There are numerous laws regarding lamp wicks on Festivals (and other times, too).  The rabbis throw around a number of these halachot.  Some ideas stand out as foundational: cutting a wick with a knife is more similar to extinguishing a fire than burning a wick to trim it.  When trimming a wick, the rabbis are in fact speaking about using fire to separate two candles that are still attached by one wick.  We learn that machmir Ashkenazi custom allows flicking the end of a wick with one's finger, for that is not at all like 'extinguishing'.  

The daf digresses to discuss Rav Natan bar Abba, who speaks of the reasons that rich Jews from Babylonia will go to Gehenna.  They lack compassion; they did not support other needy Jews in their midst.  Lacking compassion, they must not be descendants of our forefathers who abounded in compassion.  There is an implication here of 'being from the mixed multitudes' and intermarriage, which seems slightly bizarre at this point in history.  He speaks of the emptiness of lives lived without compassion for others.

This ends with the Sages teaching that there are three lives that are not lives: one who looks to others' tables, one whose wife rules over him, one whose body is ruled by suffering, and some add one who has only one robe.  Steinsaltz shares a note that explains that when one's wife or one's suffering rules over him, he is unable to be ruled by G-d.  An interesting interpretation of something that seems simple: the man should be in charge; the body should not be in pain.  

A new Mishna, the last of today's daf, lists a number of things that we cannot do on a Festival:
  • break earthenware
  • cut paper to roast salted fish on it
  • sweep out an oven or stove - but we are allowed to press down the ashes/dust in the oven
  • draw two barrels together and place a pot on them and a fire beneath them to heat the pot
  • prop up an uneven pot with a piece of wood
  • same but with a door
  • lead an animal with a stick into the public domain - but Rabbi Shimon permits it
The Gemara teaches that breaking earthenware is actually preparing a vessel for use.  The rabbis discuss when it might be permitted to sweep out an oven.
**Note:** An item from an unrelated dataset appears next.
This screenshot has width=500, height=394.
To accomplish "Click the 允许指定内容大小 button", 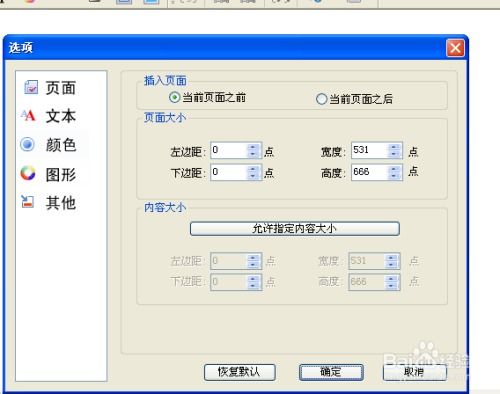I will (x=295, y=229).
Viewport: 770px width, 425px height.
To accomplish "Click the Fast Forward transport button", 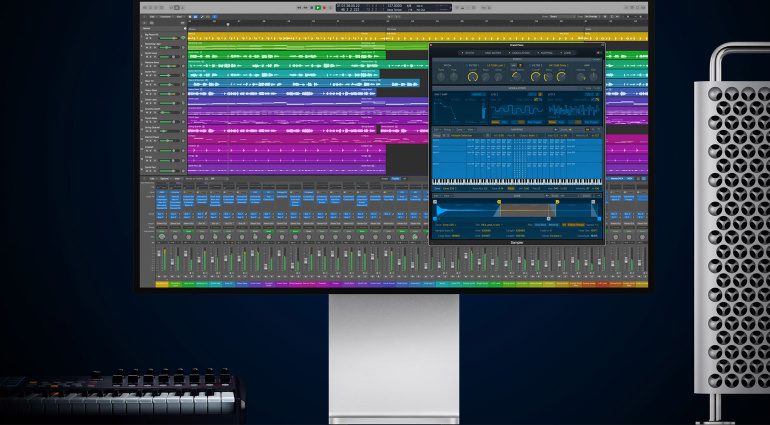I will [304, 8].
They consider different items that might fall into the oven and disrupt food preparation.  They also discuss different foods and their need for a clean oven.  Rabbi Chisda's wife was told when a brick fell into her oven that her husband required good-quality bread, suggesting to her that the brick be removed from the oven.  Rava did something similar with his attendant, asking that a duck not be singed in the oven - something that can only happen if the debris is removed from the bottom of the oven.  Rav Acha from Hutzal allows his attendants to use mud from the Euphrates river to line his oven before Shabbat, though that act of 'smoothing' could be problematic depending on the timing.

I have to wonder whether the rabbis had thought out their opinions on whether or not this labour of 'sweeping out' was permitted before they instructed others to remove the debris.  Sometimes it seems as though the rabbis are able to manipulate the halachot to their advantage.  How satisfying it would be to be the person who decides that a halacha is erroneous - especially compared with the person who is having to abide by those halachot until the rabbis tells her that she can make a change.

Regarding the two barrels, Rav Nachman believes that putting a pot on two barrels creates a tent over the fire, which is not permitted.  Thus it is permitted to move stones together to create a lavatory on a Festival.  The rabbis think about whether or not the structures created are permanent or temporary.  We learn in a note that the construction of temporary structures are prohibited, though temporary lavatories are permitted for the sake of human dignity.